Turn down the temperature on your water heater

Water heating makes up approximately 18% of your home's energy costs. If you want to save money on your heating bill while also prolonging the life of your water heater, consider turning the temperature down. According to the U.S. Environmental Protection Agency, turning your water heater down to 120 degrees can save you up to 10% a year on hot water heating.

What's more, turning your water heater temperature down keeps your water heater working more efficiently for longer because it doesn't need to put in as much energy into heating up your water. Considering the average water heater lasts between six to 13 years, you could get more bang for your buck by turning your water down to 120 degrees.

Go ham with your insulation

About 20% of every dollar you spend on your home heating goes through the roof without adequate insulation.

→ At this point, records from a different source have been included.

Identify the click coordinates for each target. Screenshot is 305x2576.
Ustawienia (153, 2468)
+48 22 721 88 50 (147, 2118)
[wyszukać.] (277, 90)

During the winter months when you're pumping warm air through your vents, you're introducing air into your home that's less dense than the air outside. When you have inadequate insulation or drafts in your home, the less dense warm air will rise up to the second story to your attic and out through the roof.

Inadequate insulation not only causes high heating bills but it can also make your heating system work harder, your water heater work harder, and it can put your roof at risk. That said, make sure to properly insulate your attic. You can also close up any drafts around your home with spray-adhesive insulation.

It's no secret that home maintenance can be pricey. But when you take care of smaller issues before they become major problems, you can save yourself a lot of money in the long run.